Because the code unlike OpenSource is concealed there isn't even a remote chance to try to find out where things could go wrong (apart from that we are no developers, and only do some part-time hacking as a hobby).
Strangely, we sysadmins are held responsible by the customer for erratic behaviors of applications that we have no influence on.
Sorry, for deviating.

Yes, I know that one should be extremly cautious when supplying ones own signal handlers to handle (or worse) ignore signals sent from the OS because an application went berserk.
I'm fully aware that this is a loathsome, dirty, evil hack.
It's only because the customer wants us to do something about the coredumps.

Maybe I should implement a signal handler that initiates a mail flood to the developers whenever a SIGBUS is caught ;-)
Madness, thy name is system administration
Mike Stroyan
Honored Contributor

Re: SIGBUS catchable?

I can think of three common causes for SIGBUS.

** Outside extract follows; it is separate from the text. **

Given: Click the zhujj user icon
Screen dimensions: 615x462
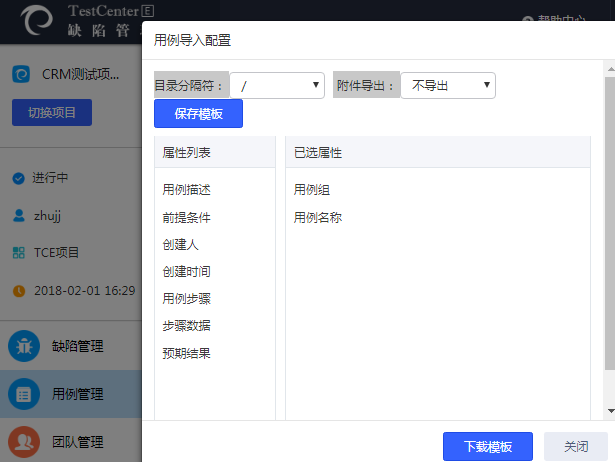Looking at the screenshot, I should coord(18,215).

1. The application is using junk data for addresses. It is doomed. Let the SIGBUS put it out of its misery.

2. The application ran out of a resource and did not check a returned value for errors before using the resulting address. Look for the failed system call with the tusc utility and try to increase the necessary resource limit.

3. The application has a bad habit of trying to allocate small data types and access them as larger data types that require specific address alignment. It happens to work until its luck runs out and it dies on an unaligned access. This could be worked around by creating a shared library that used a signal handler to fix up the result register or memory with small reads and writes and then resume after the bad instruction. There is
such a signal handler, installed by the allow_unaligned_data_access() function from libhppa.a on PA-RISC and from libunalign.so on IPF. Getting that signal handler into an already linked program would require heroic efforts, especially because there is no shared library version of the function on PA-RISC.

It may be worth your time to consider that your SIGBUS problem may come from a resource limit and explore eliminating the crash by tuning resource limits such as swap space or maxdsiz.